Mi arrendo e torno a sedermi. Stanno parlando di luoghi a me ignoti che hanno conosciuto nella loro vita errante. A quanto intuisco sono tutti dei senza tetto, dei senza fissa dimora, ma non nel senso che gli ho sempre attribuito io, forse erroneamente. Tutti hanno lasciato le loro case giovanissimi, chi per un motivo chi per l’altro, e hanno iniziato a vagabondare per l’America Latina traendo il proprio sostentamento dalla strada. Si muovono da soli o in gruppo, è indifferente, e offrono momenti di diversione agli angoli delle strade. Si fermano in un posto fino a quando hanno ancora qualcosa da scoprire, da conoscere. Possono essere giorni, settimane o mesi. Poi riprendono il cammino. Raccontano di posti e situazioni talmente assurdi da sembrare irreali. Ma sicuramente non è così, sicuramente hanno il tempo e il modo di entrare dentro un paese più di quanto sia consentito a me. Hanno scelto il tempo, e non la fretta, e ne hanno fatto il loro migliore amico.

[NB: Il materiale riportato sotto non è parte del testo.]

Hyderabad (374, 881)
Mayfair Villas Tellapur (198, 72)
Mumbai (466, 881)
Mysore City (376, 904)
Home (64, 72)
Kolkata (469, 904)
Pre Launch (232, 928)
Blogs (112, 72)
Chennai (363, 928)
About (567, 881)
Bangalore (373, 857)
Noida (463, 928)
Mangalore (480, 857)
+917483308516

Cerco di liberarmi dai miei preconcetti occidentali e vedere la situazione sotto un’altra prospettiva. Lavorare, perché loro sostengono di lavorare. A mio padre verrebbe la pelle d’oca se gli dicessi che il mio lavoro consiste nel tirare in aria clave e palline, esibirmi su un monociclo, far volare un diablo, sventolare bandiere o dar vueltas a catene infuocate. Ma loro di questo ci vivono, e con questo viaggiano. Per loro il viaggio è la vita e la vita è il viaggio.

Non so se sarei pronta a impostare la mia vita in questa direzione, ma non riesco a reprimere un moto di sana e leggera invidia per il loro modo di essere, così poco attaccati alle convenzioni di cui spesso io mi sento schiava. Perché la loro è una scelta, non una condizione. In una qualsiasi altra collocazione si sentirebbero fuori luogo e per loro vivere così è la realizzazione di quel che sono in astratto. Alcool, droga e libertà. Sembrano dei disperati, ma nei loro racconti riconosco lo stesso entusiasmo e la stessa energia di tutti coloro che viaggiano perché la ritengono la forma migliore per scoprire, arricchirsi, conoscere.